University College London
The role of TREM2 in neurodegeneration
Alzheimer's Research UK
Alzheimers disease (AD) is the most common cause of dementia. A major known risk factor in late-onset disease is having the ApoE4 gene. Recently another genetic risk factor has been identified called TREM2 and variations in this gene cause susceptibility to late-onset AD with similar odds to the ApoE4 gene.
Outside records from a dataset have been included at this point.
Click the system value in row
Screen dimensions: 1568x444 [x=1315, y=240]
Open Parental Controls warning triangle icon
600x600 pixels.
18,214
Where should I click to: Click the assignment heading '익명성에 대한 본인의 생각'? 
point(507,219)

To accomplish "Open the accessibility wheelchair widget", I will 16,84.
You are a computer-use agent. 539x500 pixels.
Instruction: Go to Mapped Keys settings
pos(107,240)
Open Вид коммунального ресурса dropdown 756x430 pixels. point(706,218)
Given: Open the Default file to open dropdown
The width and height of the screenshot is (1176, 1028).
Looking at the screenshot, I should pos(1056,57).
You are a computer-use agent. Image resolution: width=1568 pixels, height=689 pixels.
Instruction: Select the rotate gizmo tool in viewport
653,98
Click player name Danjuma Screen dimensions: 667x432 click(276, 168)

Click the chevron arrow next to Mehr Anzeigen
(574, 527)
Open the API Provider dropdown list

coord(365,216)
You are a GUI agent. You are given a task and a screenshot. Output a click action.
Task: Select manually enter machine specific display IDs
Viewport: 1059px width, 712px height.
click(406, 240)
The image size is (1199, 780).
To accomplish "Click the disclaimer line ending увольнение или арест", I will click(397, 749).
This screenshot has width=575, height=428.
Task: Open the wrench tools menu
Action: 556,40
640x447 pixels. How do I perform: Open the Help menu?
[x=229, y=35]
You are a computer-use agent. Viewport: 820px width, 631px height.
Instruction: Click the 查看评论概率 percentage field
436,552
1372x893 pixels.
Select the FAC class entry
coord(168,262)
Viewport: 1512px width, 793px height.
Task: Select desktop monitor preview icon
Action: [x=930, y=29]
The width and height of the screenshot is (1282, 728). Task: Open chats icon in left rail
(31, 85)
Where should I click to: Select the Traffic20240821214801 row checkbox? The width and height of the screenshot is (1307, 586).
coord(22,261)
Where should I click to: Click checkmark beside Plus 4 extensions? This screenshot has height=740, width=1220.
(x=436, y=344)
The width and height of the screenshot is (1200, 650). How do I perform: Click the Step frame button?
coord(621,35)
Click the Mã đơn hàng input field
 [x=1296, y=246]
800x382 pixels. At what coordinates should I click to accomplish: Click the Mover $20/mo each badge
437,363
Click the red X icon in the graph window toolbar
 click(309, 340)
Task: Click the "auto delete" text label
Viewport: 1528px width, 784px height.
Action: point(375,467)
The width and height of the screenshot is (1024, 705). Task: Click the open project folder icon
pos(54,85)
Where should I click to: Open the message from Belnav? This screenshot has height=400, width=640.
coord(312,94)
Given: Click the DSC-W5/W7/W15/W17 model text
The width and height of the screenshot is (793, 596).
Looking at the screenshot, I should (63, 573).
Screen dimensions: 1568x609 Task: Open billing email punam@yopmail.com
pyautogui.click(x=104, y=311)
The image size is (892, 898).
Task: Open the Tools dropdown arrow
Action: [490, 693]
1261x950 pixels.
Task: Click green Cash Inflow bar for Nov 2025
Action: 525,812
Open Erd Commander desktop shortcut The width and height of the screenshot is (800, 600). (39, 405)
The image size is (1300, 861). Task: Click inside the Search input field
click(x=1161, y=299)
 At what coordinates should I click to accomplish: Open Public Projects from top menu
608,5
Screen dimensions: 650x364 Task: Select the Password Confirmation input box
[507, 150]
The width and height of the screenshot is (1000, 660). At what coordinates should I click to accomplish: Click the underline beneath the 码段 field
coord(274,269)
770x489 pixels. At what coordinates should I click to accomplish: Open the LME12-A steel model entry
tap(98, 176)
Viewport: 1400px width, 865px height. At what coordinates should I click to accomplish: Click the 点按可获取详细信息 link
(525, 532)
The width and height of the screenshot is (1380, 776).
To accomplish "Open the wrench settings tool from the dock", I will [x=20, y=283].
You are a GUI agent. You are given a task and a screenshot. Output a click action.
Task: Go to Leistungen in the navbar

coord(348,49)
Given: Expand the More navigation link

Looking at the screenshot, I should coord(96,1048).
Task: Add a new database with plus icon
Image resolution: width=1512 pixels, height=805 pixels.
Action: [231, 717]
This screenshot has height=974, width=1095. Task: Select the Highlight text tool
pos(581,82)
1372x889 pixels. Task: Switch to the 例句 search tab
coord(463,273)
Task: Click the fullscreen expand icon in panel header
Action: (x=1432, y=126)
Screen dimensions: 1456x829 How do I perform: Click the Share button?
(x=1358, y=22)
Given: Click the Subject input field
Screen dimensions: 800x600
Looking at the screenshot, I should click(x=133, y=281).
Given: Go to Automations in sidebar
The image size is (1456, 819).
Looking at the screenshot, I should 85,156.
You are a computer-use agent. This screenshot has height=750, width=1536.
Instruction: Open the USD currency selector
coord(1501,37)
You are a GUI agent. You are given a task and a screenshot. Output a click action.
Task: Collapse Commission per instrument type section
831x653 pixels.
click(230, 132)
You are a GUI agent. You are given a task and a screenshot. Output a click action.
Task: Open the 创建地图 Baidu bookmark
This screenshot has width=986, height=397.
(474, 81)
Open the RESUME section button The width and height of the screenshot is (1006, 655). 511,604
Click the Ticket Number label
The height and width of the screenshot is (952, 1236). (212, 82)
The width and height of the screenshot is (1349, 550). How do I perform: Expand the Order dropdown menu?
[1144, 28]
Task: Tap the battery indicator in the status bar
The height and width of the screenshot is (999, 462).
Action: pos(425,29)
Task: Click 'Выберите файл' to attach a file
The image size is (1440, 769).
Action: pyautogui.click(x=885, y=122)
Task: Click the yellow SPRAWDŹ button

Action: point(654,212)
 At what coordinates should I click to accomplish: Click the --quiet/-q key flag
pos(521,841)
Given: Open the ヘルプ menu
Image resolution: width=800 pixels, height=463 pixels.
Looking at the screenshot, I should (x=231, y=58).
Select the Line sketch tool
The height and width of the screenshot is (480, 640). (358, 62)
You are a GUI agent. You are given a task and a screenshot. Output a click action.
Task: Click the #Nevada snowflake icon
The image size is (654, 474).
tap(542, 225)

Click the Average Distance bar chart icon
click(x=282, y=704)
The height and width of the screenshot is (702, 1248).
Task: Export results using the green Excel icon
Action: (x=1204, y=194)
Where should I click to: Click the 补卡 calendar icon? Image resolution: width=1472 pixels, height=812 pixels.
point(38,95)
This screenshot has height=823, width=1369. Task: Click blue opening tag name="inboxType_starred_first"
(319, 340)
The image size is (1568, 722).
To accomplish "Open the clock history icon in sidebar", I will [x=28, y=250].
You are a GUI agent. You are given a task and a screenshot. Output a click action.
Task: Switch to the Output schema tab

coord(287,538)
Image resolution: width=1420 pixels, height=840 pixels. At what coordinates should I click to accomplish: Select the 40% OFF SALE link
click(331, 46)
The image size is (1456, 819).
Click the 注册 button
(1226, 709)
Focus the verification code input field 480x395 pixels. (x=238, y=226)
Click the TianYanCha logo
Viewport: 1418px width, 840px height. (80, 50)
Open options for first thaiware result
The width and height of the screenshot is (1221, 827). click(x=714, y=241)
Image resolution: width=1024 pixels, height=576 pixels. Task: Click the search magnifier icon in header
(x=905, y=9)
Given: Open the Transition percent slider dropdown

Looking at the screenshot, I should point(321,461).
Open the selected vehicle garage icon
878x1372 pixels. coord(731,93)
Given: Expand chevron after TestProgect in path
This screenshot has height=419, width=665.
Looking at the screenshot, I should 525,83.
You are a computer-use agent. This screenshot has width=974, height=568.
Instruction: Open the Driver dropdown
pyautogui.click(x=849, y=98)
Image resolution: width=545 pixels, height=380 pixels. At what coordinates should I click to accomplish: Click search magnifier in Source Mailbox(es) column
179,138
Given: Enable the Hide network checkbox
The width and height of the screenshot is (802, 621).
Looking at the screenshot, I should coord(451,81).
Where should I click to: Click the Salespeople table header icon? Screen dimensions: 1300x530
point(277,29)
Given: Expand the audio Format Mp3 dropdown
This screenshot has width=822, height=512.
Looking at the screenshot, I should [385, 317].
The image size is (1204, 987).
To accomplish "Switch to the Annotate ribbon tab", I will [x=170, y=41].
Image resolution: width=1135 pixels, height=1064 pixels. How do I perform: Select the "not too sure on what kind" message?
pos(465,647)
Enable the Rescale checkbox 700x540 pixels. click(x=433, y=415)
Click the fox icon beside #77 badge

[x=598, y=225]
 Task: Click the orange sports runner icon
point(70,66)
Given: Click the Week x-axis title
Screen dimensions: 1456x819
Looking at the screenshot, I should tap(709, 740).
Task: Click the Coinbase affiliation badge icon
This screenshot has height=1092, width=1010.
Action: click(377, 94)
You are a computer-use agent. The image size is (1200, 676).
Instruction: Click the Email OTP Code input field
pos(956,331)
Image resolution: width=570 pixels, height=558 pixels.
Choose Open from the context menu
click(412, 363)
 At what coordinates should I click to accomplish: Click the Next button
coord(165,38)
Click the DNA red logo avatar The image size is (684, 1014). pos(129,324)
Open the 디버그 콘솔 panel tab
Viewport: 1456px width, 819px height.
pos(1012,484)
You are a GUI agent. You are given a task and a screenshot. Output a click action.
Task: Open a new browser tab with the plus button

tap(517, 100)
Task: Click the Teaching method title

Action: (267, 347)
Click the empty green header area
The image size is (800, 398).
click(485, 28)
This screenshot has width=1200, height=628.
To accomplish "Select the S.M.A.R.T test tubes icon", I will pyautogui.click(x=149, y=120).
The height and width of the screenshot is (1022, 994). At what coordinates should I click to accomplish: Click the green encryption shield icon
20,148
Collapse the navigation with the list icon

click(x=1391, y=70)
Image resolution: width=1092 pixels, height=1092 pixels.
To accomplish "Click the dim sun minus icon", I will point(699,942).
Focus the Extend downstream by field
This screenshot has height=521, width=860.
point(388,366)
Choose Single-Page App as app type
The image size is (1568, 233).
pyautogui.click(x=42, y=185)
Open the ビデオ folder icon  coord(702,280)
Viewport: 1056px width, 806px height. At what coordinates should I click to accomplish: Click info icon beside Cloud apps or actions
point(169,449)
The TREM2 gene encodes a receptor protein on the surface of a subset of brain cells, called microglia. These cells form an important part of the immune response within the brain. TREM2 triggers immune responses when associated with other proteins and is also involved in clearing away damaged tissue, therefore reducing the amount of inflammation. We suggest that the neurodegeneration in TREM2-associated AD is driven by a chronic inflammatory process with dysfunction in microglial cells. We propose to investigate whether carrying a TREM2 mutation alters AD brain tissue by examining the location and distribution of the TREM2 protein in brain; determine how the TREM2 mutations alter inflammatory cell function and investigate the 3D relationship between the pathological proteins found in AD and the microglial architecture. How TREM2 is involved in neurodegeneration remains elusive unravelling the mechanism will lead to a greater potential for therapeutic intervention.